Finding and practicing grace in recovery
It’s a symbiotic relationship, in which we are helped by helping. It isn’t just while getting sober that rigorous honesty is important, it’s important in staying sober as well. It requires that we are honest in all our affairs – and that means things big and small. Lying, even small lies, can keep us trapped in old behaviors. Being truthful, to others and ourselves, helps us stay the path. That means being honest about thoughts and feelings even when it would be easier to lie. Since the last time I posted, my daughter Kari has moved here from Arizona.
Tamersoy et al. , Harikumar et al. , and Maclean et al. analyze recovery forums on alcohol and other substance abuse. We model the dependencies between linguistic and structural information, thus helping in understanding both their individual and combined contribution to predicting recovery. Next, we consider the model with structural features from interactions with friends in the network and dependencies among them, as captured in rules in sets B, D, https://ecosoberhouse.com/ and E. The performance scores for this model is captured immediately after PSL-Linguistic in Figure 4. We notice that even without linguistic features from AA users’ tweets and including only structural interactions with friends in the network, we can achieve reasonably high prediction scores. This demonstrates the importance of modeling structural interactions for understanding recovery and relapse. 4.3.2 Combining Linguistic and Structural Features.
Sober Senorita
The only thing different about my drinking when I relapsed in relation to my old, active addiction drinking, was that I no longer had a tolerance to the booze. One of my last drunks in 2012 ended with me in the hospital following a blackout and a handful of pills. My relapse, though not as serious, ended up with a blackout and a trip to the hospital.

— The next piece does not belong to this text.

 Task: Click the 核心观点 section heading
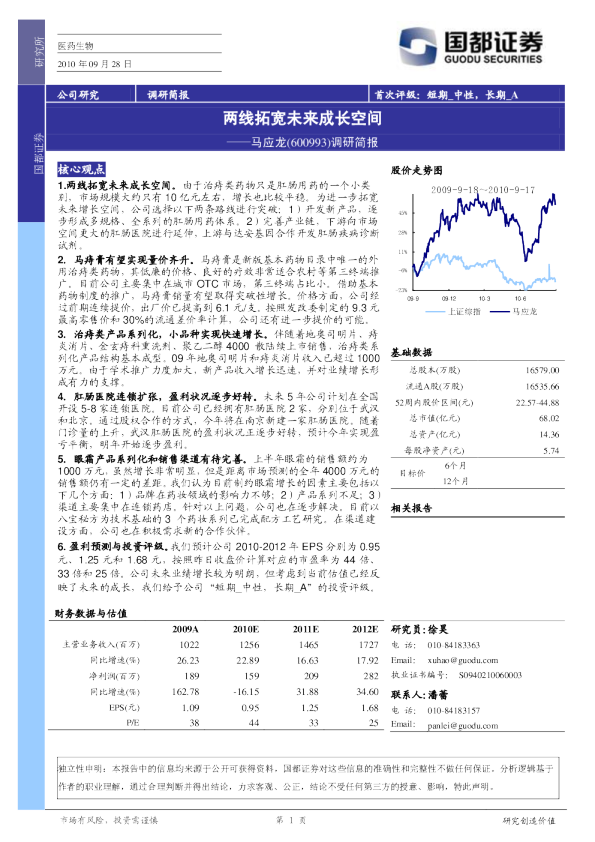click(x=81, y=170)
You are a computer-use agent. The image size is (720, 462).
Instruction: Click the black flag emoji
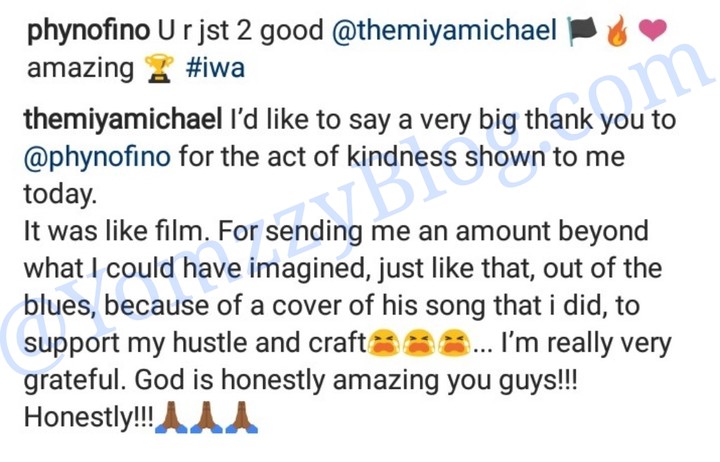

- Either way, there is an unhealthy connection to alcohol, and something needs to change.
- Acceptance in recovery has taught me that I can live life on life’s terms.
- I finally had a conversation with both of my parents about my previous drinking problems and why I am now sober.
- Listen, I love you guys- I’m not going to sugarcoat anything, I’m going to be honest with you- building sustainable sobriety takes hard work and consistency.
We need the willingness to try new techniques that are unfamiliar and uncomfortable for us. We need the confidence to use new, healthy tools that paint a whole different picture. And we need the courage to see the canvas as it really is. True recovery means that we have to embrace the art of self-awareness and leave self-sabotage in the past where it belongs.
Another powerful practice to lift your mood is gratitude, which means being grateful for a single little thing (even the things we’re not supposed to be grateful for, like our depression). I love Melody Beattie’s book,Make Miracles In Forty Days, which gives a great system for practicing gratitude. 1) I started counting the days until the sun stayed up past 7 pm, and checking off each day like I was waiting for Christmas. It helped, I still do it, March 14, 2021, is going to be great. Sobriety is NOT always fun and it’s NOT always easy. Just try to live a normal life in America and not drink or be tempted to drink.
I also recommend that you go to a few different locations. You might find a perfect group for you and find that AA is just the right thing for you. Reality is the enemy of drunkenness. Living sober will improve your chances of enjoying a happier, healthier and more engaged life.